In
1975 Nancy Bush bumped into a fortune teller celebrating St. Patrick’s
Day at a popular Irish bar in Portland, Oregon. Always intrigued
by the unexplained, Bush dared the woman to read her palm. The
fortune teller informed Bush that she would someday be a writer
and have one child, who would be the single most important thing
in her life.
At the time both writing and children were
the furthest things from Bush’s mind. A graduate of Oregon State
University with a Bachelor of Science degree in Foods and Nutrition,
Bush was working at a bank and honing her business skills. She
was dating her husband-to-be, Ken Bush, but at the time they had
no plans to marry. She thought the palm reader’s prediction was
little more than a clever act.
Little did she know how close to the truth
the fortune teller’s vision of her life would become. She married
Ken Bush in 1976 and gave birth to her only daughter, Kelly, in
1980. A year later, Bush read an article in Time magazine
about young mothers who, after their last child was put to bed and
the final diaper washed, pulled out their typewriters and began
penning romance novels–for money! Bush told her sister, Lisa
Jackson, “I think we could do that,” and overcoming Jackson’s
arguments that they were both mystery readers, not romance readers and therefore didn’t have a snowball’s chance in Hades of
writing one, Bush began developing her first romantic novel. Jackson
eventually agreed to be a part of the project.
The sisters and a friend spent half a year
creating, writing and rewriting a book they titled STORMY SURRENDER.
Bush retyped the work and sent it to many New York publishing houses,
which all rejected the novel as being “too suspenseful”, “not romantic
enough” or “having too much mystery.” The team of three split up,
and Bush, reading that Young Adult romance novels were the next
big thing, turned her attention to the teen scene. Though she complained
to a friend that she didn’t think she could “roll back the years
to the senior prom,” her friend disagreed and, sure enough, she
was soon pounding the keys of the typewriter again, this time focusing
on teenaged angst. ABBY’S CHANCE was finished a few months later.
Retitled DARE TO LOVE by Silhouette Books, Bush’s first novel was
published in November 1982.
From the moment of the first sale, Bush
was hooked on writing. In the ensuing years she wrote more than
thirty novels, the bulk for Silhouette Books’ Special Edition imprint;
plus a series of historical romance novels set in 1880s Oregon for
Pocket Books, several young adult series and five Nancy Drew Mysteries.
During this time she also turned her attention
to script writing. Through perseverance Bush was awarded a chance
to move to New York and be part of a soap opera writing workshop.

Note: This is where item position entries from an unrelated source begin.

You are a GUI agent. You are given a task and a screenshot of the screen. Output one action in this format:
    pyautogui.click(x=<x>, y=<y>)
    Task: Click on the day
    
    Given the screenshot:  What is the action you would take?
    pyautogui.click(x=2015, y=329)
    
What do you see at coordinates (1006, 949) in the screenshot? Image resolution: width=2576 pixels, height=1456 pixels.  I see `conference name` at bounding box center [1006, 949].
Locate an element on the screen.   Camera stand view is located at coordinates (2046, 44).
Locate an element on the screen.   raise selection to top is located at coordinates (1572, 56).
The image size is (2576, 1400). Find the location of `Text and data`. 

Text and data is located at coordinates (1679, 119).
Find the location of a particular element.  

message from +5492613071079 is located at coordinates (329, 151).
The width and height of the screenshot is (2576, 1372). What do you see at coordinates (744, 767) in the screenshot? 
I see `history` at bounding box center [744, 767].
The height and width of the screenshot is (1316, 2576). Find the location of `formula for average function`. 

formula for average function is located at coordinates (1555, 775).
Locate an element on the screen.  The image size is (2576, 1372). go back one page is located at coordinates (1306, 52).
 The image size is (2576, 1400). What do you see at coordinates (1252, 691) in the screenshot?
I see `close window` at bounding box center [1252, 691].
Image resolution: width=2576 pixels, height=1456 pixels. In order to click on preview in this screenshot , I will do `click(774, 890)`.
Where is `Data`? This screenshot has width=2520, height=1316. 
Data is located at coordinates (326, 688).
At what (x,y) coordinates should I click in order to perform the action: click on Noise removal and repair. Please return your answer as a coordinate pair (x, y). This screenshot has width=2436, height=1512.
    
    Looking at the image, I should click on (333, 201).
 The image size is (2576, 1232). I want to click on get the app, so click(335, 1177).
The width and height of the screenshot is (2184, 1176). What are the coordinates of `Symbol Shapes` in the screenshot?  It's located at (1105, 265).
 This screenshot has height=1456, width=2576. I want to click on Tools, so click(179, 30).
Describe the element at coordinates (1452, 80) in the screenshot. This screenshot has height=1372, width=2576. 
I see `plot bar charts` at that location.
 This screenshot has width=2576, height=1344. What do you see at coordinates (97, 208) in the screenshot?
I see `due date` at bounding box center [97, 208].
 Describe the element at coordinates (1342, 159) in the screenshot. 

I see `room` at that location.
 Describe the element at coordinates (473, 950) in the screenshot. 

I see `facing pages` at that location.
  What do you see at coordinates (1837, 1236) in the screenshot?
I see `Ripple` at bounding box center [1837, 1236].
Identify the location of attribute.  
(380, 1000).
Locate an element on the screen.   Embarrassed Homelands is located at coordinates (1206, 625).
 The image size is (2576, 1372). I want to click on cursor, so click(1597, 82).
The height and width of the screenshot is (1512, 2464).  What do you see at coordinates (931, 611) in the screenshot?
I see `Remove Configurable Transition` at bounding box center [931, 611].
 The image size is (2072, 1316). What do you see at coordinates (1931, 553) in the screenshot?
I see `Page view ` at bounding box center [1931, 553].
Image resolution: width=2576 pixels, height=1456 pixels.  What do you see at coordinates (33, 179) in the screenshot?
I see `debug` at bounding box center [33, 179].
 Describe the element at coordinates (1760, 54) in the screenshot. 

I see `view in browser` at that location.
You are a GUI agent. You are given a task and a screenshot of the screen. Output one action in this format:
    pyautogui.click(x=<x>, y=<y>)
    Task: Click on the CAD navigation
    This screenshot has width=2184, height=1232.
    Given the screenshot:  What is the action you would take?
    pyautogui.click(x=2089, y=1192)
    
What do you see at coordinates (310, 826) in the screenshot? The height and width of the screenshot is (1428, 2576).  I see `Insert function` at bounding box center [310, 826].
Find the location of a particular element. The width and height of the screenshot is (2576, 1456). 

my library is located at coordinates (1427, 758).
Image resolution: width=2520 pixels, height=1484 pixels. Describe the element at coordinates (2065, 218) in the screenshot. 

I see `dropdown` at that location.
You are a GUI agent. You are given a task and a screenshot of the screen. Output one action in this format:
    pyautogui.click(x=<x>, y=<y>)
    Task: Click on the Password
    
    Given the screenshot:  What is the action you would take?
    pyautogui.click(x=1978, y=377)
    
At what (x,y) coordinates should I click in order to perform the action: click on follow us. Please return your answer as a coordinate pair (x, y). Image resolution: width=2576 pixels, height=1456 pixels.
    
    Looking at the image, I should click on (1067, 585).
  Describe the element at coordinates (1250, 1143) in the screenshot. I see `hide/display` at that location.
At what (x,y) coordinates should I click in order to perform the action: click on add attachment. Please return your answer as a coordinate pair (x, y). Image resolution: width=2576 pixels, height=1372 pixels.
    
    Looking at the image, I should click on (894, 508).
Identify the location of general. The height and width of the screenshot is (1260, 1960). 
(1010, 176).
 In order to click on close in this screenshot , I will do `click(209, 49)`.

There, with her husband’s support, she eventually worked as a breakdown
writer for “All My Children,” developing a storyline into daily
scripts. She ultimately returned to Oregon to write a mystery series
of her own.
Bush sold the first three Jane Kelly mysteries to Kensington Publishing. CANDY APPLE RED introduced the series where Jane answers the question, "Whatever happened to Bobby Reynods?" a family annihilator missing for four years. Along the way Jane inherits a pug, reconnects with an old love and wonders if she'll ever be able to swim in Lake Chinook again now that a dead body's been found floating in its green depths. Successive books ELECTRIC BLUE and ULTRAVIOLET have kept up with Jane's private-eye exploits.
Bush couldn't be happier finally being able to write the kind of books she loves to read. The Jane Kelly character is an amalgam of herself and her daughter Kelly. The idea for Jane's pug was actually conceived before Bush bought her own dog. The Binkster originally came to life within the pages of CANDY APPLE RED but now is an entertaining member of the Bush family.
Bush, always an avid reader, loves to work crossword puzzles, read mystery novels, walk around a nearby Oregon lake and spend time at the beach with her husband, daughter, son-in-law, sister and granddaughter. Glimpses of her life sometimes appear in the pages of her books. While she plans more Jane Kelly stories, she's taken a turn into writing romantic suspense. Her first solo thriller, UNSEEN, will debut in 2009.
Thirty
years after the fact, she looks back at the chance meeting with
the fortune teller in the Irish bar and realizes it truly was fate.
As it turns out, the palm reader was right on the money.